The sheltering features making harbors favorable for ocean transportation cargo transfer limit mixing and dilution through surf action and ocean currents.

==History==
Harbors were important foci of early European American settlement of California; and cities have developed adjacent to the larger ones. Unique aquatic ecosystems of limited geographical extent have been impacted by waste disposal practices. The Clean Water Act of 1972 established regulation for discharges of pollutants into water. Under the CWA, the Environmental Protection Agency (EPA) has developed water quality standards as well as regulation programs. Each state was able to set their own standards of water quality for each body of water, as well as establishing their own technology standards. The California Bays and Estuaries Policy served as part of the water quality standards in effect for the CWA.

== Policy ==
The Bays and Estuaries Policy adopted on 16 May 1974 concluded discharges of municipal wastewater and industrial process water should only be allowed when such discharges enhance the quality of the bay or estuary.
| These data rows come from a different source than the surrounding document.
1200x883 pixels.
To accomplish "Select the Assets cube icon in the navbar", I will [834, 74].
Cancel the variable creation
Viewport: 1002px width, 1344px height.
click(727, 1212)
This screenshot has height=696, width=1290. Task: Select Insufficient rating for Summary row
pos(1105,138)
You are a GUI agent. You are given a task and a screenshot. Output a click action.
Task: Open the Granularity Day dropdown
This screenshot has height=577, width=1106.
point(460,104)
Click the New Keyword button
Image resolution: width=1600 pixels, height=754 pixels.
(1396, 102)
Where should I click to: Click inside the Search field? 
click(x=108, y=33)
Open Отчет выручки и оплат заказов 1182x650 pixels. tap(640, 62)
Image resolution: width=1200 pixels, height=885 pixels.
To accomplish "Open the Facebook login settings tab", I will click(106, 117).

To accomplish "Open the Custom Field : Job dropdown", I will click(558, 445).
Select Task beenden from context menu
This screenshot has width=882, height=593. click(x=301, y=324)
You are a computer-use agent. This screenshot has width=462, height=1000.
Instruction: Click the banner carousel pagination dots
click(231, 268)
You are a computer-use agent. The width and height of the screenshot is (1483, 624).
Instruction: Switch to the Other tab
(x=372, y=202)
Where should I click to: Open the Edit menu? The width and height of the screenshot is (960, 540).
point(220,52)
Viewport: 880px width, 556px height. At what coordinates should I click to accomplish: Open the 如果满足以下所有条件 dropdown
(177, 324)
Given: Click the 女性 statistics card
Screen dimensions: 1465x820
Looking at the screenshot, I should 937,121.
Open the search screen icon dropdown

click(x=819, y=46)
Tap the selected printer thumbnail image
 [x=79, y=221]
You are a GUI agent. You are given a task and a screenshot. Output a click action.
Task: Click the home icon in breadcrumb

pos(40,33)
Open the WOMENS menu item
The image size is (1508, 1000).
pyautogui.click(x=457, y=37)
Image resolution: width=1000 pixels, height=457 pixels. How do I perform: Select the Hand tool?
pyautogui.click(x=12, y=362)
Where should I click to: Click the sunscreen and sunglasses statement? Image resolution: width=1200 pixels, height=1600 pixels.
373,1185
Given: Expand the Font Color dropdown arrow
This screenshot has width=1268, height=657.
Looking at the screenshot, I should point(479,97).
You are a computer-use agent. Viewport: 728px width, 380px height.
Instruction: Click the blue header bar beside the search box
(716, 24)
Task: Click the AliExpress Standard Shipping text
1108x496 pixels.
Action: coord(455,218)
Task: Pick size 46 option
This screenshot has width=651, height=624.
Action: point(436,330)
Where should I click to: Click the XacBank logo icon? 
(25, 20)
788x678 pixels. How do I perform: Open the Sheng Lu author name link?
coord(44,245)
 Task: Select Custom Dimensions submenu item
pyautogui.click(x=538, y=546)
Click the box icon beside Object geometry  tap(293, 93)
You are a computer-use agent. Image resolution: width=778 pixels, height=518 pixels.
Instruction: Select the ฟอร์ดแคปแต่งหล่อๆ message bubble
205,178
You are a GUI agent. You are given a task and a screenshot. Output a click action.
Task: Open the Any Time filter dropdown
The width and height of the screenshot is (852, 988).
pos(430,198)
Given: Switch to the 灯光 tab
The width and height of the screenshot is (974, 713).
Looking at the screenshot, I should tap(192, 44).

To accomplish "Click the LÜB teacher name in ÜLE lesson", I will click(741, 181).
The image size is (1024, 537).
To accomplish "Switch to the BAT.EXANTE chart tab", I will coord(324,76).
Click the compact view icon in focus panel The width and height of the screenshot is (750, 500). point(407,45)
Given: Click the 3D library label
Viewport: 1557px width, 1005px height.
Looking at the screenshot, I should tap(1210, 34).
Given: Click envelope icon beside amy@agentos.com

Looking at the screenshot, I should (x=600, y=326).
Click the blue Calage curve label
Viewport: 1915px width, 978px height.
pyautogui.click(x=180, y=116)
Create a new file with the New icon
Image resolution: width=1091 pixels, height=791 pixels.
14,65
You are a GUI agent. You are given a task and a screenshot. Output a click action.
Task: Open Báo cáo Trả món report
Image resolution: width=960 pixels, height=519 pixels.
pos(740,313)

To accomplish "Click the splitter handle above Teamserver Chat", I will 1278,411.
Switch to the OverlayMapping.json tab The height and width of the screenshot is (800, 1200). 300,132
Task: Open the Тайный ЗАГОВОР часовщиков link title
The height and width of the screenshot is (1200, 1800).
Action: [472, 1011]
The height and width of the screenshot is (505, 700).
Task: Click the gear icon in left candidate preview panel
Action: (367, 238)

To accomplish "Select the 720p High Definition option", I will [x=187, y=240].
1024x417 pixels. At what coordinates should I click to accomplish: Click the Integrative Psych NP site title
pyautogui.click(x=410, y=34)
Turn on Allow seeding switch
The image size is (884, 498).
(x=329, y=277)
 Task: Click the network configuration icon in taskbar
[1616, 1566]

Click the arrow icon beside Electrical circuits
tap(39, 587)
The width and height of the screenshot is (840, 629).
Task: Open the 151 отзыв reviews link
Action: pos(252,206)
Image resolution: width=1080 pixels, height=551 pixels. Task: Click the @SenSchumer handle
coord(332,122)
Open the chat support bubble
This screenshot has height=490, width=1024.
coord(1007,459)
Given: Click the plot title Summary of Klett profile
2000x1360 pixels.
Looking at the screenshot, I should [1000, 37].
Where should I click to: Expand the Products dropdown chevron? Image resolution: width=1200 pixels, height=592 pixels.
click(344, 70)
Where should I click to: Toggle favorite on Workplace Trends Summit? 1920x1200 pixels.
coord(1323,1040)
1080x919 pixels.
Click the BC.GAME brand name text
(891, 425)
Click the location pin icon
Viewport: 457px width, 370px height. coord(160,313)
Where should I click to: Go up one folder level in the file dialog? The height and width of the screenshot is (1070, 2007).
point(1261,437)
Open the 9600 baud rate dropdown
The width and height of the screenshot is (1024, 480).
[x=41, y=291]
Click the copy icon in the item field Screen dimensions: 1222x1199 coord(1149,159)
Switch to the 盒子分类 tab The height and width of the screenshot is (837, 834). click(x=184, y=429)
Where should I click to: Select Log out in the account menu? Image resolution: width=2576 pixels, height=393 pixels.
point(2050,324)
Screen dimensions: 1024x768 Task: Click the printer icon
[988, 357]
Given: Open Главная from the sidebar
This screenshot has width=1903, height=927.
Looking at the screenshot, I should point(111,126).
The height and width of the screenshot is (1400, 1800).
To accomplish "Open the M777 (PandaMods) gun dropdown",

The policy called for the entirety of closed bays and estuaries in California to extract toxic substances present in the waters, while coming up with unproblematic methods of discharging these wastes. Along with being compliant with the limitations this policy had set up, it also sets the expectation for further compliance with existing acts, such as components of the Porter-Cologne Water Quality Act and the "Water Quality Control Plan for Control of Temperature in the Coastal and Interstate Waters and Enclosed Bays and Estuaries of California of 1972. Exceptions for waste disposal were made for San Francisco Bay and for cooling water discharges at other locations. The policy was revised 16 November 1995. Revisions were to amend Section 1b of the policy. It allowed specific exceptions to the original prohibition of wastewater discharges to the San Francisco Bay, south of Dumbarton Bridge under the premise that a series of qualifying findings were met.

== Present ==
As of recently, the United States has taken a leap to restore estuary habitats in 2000 with the Estuary Restoration Act (ERA). The ERA aims to promote restoration through leveraging public-private relationships while also monitoring economic impacts of restoration.